The wacky world of the early US high court

John Jay Court

John Marshall became chief justice of the United States on this date in 1801. Marshall would sit on the high court until 1835, and his opinions laid the basis for American constitutional law and made the US Supreme Court a co-equal branch of government, along with the legislative and executive branches.

But what of Marshall’s predecessors?

The best known of the three men to lead the Supreme Court before Marshall was John Jay, who, among other things, helped write the Federalist Papers with Alexander Hamilton and James Madison.

During Jay’s nearly six years as chief justice (1789-1795), the high court ruled on just four cases, rather remarkable considering today the court receives petitions to hear some 7,000 cases annually.

Jay resigned as chief justice in June 1795 after being elected governor of New York. President George Washington named John Rutledge of South Carolina, an original high court associate justice who had resigned in 1791 to become chief justice of the South Carolina Court of Common Pleas and Sessions, to replace Jay.

Washington’s appointment took effect immediately as the US Senate was not in session.

However, Rutledge’s time on the court proved one of the shortest in the history of the nation.

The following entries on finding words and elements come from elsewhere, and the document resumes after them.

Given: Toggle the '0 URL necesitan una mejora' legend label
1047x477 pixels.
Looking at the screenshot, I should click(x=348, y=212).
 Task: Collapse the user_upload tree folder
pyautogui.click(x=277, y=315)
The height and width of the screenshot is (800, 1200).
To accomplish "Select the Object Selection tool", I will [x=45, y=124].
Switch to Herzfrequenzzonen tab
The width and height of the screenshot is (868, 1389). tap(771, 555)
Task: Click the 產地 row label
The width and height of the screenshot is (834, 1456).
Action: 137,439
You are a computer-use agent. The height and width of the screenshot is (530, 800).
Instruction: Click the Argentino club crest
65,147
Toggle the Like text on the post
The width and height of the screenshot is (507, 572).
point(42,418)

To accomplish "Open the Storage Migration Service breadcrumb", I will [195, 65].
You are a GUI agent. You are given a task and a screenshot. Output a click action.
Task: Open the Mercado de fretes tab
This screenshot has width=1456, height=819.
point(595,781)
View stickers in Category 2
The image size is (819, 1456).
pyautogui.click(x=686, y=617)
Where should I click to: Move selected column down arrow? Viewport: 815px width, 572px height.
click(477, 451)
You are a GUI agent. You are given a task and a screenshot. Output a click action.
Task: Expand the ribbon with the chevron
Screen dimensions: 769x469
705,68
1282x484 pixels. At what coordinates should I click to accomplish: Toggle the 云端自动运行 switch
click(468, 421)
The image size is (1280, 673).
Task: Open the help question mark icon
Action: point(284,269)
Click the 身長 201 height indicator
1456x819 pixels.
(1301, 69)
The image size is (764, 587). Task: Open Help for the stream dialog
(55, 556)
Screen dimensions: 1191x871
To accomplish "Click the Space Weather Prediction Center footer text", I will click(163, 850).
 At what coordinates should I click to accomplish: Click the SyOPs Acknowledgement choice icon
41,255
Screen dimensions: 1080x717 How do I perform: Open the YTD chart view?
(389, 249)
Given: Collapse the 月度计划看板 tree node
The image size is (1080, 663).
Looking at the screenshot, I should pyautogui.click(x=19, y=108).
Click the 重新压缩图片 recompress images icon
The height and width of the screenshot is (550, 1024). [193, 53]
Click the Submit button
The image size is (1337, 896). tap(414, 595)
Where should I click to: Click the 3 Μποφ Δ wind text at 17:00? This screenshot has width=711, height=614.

He was a vocal opponent to the Jay Treaty of 1794, which resolved issues remaining from the Revolutionary War but left many Americans unhappy.

His opposition cost him support in the administration and the senate. In addition, questions about his mental stability, driven at least partly by partisanship, were making the rounds.

The Senate rejected Rutledge’s appointment on Dec. 15, 1795, by a 14-10 vote. This remains the only time in US history the senate has rejected a Supreme Court recess appointment. Rutledge resigned from the court on Dec. 28, 1795. Just two cases had been heard during Rutledge’s tenure.

A month later, Washington nominated William Cushing for chief justice. This seemed a relatively sure bet as Cushing had served on the high court since its inception as an associate justice. However, Cushing declined the offer, though he stayed on as an associate until his death in 1810.

Finally, on March 3, 1796, Oliver Ellsworth, US senator from Connecticut, was nominated by Washington for chief justice. The next day Ellsworth was unanimously confirmed by the senate.

To further reiterate how little the early Supreme Court justices had on their plates, Ellsworth had enough free time in his first year at the helm to run for president; he came in sixth, behind John Adams, Thomas Jefferson, Thomas Pinckney, Aaron Burr and Samuel Adams, garnering 11 electoral votes.

Ellsworth would serve until poor health forced his resignation on Sept. 30, 1800. In all, just four cases were heard during Ellsworth’s four-plus years as chief justice.

With Ellsworth’s resignation, new president John Adams first offered the seat to Jay, the nation’s original chief justice.

But Jay declined, stating that he was “perfectly convinced” that the court “would not obtain the energy, weight, and dignity which was essential to its affording due support to the national government; nor acquire the public confidence and respect which, as the last resort of the justice of the nation, it should possess,” according to the Supreme Court Historical Society.

Adams then turned to Marshall, his secretary of state.

To say things changed once Marshall took over as head of the court is an understatement. His rulings reshaped American government and made high court the final arbiter of constitutional interpretation.

The Marshall Court made the lion’s share of the “landmark” decisions that laid the foundations of American constitutional law, added the Supreme Court Historical Society.

Marshall participated in more than 1,000 decisions, writing 519 opinions himself. In addition, he wrote a five-volume biography of Washington, which has been praised by historians for its accuracy and depth.

By the time he died in 1835, he had served as chief justice for more than 34 years. He remains the longest-serving and most influential chief justice in US history.

(Above: Members of the John Jay Court, 1789-1795. Although the court first met in February 1790, it didn’t hear its first case until 1792.)